Nutrients 2018 Sept 19; 10(9):pii E1329. doi: 10.3390/nu10091329 — Nier A, Brandt A, Conzelmann IB, et al. — Download PDF

Objective

  • To determine if the dietary pattern and lifestyle of overweight children without NAFLD differs from overweight children showing early signs of NAFLD.

Background

  • Contrary to many other liver diseases, NAFLD is not a disease only found in adults, but, with a still increasing prevalence, is estimated to also affect 8% of normal-weight and up to 34% of overweight children and adolescents.
  • The underlying mechanisms related to the onset and progression of the disease are still not fully understood, and therapies other than lifestyle interventions are not yet available.
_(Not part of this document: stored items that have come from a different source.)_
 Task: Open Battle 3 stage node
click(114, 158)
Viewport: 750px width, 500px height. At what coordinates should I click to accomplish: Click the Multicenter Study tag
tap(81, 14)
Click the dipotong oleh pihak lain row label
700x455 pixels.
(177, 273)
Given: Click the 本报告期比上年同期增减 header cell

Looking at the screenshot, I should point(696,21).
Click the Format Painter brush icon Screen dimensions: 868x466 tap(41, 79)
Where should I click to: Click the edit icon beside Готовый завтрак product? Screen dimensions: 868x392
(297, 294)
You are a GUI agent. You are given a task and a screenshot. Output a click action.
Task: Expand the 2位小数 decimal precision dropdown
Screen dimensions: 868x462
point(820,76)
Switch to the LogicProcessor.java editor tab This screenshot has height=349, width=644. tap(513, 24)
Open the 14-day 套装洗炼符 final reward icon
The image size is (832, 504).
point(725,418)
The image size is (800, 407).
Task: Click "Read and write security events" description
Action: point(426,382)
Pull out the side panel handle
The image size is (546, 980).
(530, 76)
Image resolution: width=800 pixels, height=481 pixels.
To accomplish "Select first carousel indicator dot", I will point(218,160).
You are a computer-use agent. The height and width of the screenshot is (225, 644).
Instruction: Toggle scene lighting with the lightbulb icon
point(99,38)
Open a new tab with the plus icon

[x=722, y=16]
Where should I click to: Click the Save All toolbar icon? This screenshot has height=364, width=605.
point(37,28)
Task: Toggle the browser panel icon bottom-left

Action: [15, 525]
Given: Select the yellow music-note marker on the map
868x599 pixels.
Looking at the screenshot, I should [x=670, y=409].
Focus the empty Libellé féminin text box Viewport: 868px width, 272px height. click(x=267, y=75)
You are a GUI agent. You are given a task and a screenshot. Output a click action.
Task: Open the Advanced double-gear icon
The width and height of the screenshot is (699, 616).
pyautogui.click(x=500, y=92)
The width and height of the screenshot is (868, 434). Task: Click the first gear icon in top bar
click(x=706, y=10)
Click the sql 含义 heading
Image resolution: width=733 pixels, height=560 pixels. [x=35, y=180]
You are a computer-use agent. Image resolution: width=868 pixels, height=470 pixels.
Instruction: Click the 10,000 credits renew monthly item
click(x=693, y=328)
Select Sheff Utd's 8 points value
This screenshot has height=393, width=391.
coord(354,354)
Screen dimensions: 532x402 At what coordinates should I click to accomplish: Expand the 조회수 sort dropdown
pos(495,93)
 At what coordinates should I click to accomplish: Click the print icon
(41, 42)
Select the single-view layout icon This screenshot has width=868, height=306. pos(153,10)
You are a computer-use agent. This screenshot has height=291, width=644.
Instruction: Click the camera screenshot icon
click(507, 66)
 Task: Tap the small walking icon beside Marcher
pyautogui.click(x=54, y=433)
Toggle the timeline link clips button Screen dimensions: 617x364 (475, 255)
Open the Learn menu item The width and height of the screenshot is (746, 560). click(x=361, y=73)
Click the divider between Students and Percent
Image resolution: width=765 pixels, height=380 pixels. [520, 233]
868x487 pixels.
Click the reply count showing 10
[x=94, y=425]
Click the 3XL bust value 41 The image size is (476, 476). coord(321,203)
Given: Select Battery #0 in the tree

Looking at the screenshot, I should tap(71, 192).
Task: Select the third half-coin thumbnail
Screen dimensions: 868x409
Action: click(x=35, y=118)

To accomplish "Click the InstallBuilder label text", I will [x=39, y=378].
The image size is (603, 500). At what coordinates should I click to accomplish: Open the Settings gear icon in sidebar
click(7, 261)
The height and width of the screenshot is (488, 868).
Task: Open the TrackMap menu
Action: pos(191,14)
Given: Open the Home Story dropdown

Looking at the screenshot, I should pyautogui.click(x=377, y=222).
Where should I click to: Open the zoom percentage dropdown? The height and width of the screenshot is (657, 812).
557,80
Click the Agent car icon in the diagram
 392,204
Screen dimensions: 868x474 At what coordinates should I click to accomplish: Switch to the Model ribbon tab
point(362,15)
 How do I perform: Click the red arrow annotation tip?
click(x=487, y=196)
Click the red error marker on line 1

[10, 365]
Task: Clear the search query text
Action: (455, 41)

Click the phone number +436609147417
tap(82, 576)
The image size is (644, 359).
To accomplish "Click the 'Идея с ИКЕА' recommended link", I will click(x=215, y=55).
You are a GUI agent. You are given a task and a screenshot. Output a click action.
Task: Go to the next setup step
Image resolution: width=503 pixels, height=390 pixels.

However, results of epidemiological and clinical trials, as well as animal studies that analyze the role of diet in the development of NAFLD, as well as mechanisms involved, suggest that both general over-nutrition and a diet rich in certain macronutrients like saturated fat and/or sugars like fructose are critical in the onset of NAFLD.

Methods

  • A total of 92 overweight children, ages 5-9, were randomly recruited in primary schools, sports clubs, and kindergartens and were stratified by results of liver ultrasounds in overweight children with and without NAFLD. For comparison, data from 36 healthy normal-weight children reported in previously published studies was included in the study.
  • Laboratory measurements such fasting blood glucose, alanine aminotransferase (ALT), aspartate aminotransferase (AST), blood lipid panels and serum uric acid were collected. Blood pressure was assessed and liver status was assessed via abdominal ultrasounds. Dietary intake was assessed via 24-hour recalls and data on sportive and sitting leisure time activity was also collected.
  • To determine if moderate dietary counseling, focusing only on parameters previously identified to be critical in the dietary pattern of overweight children with NAFLD, is an approach to improve the health status of overweight children with NAFLD, some of the overweight children with NAFLD were enrolled in a feasibility study. The primary aim of this intervention was to reduce fructose intake by ~50%.

Findings

  • Total caloric intake of overweight children with NAFLD was significantly higher than that of overweight children without NAFLD (~250 kcal/day). Total fat, protein, and fiber intakes were similar between overweight groups. However, total intake of carbohydrates was by trend higher in overweight children with NAFLD than in those without (~120 kcal/day, p = 0.06).
  •  While the intake of complex carbohydrates was similar between overweight groups, intakes of total fructose and total glucose (free fructose and glucose, respectively, as well as fructose and glucose derived from sucrose) were significantly higher in overweight children with NAFLD than in those without.
  • With the exception of cereal, in which consumption was higher among overweight children without NAFLD, the intake of food groups was similar between overweight groups. However, when further analyzing the amount consumed of the different food groups of those children reporting consumption of these foods, overweight children with NAFLD were found to consume significantly more sweetened beverages including soft drinks and fruit juices than overweight children without NAFLD. Intake of all other food groups was similar between groups.
  • Times spent with physical and sedentary activities were similar between overweight groups.
  • Unfortunately, due to the guardians’ unwillingness to participate in regular meetings, it was not possible to obtain valid data regarding nutritional intake and dietary pattern at the end of the intervention for the feasibility study.

Conclusions

  • Body weight, dietary pattern, and especially, the intake of sweetened beverages may be critical in the development of NAFLD in overweight children.
  • Targeting sugar or fructose intake even with moderate measures may be beneficial for overall health status of overweight children with NAFLD.
  • While there are many causes of NAFLD, the intake of fructose-containing sugars is likely to play a major role.

Points to Consider

  • In the present study, the sample size was quite small and participants were allowed to self-select their groups. The results are therefore subject to selection bias, and larger randomized studies are needed.
  • In this study, overweight children with and without NAFLD were not weight-matched and both groups included metabolically. Results might differ in larger and more homogeneous clinical studies.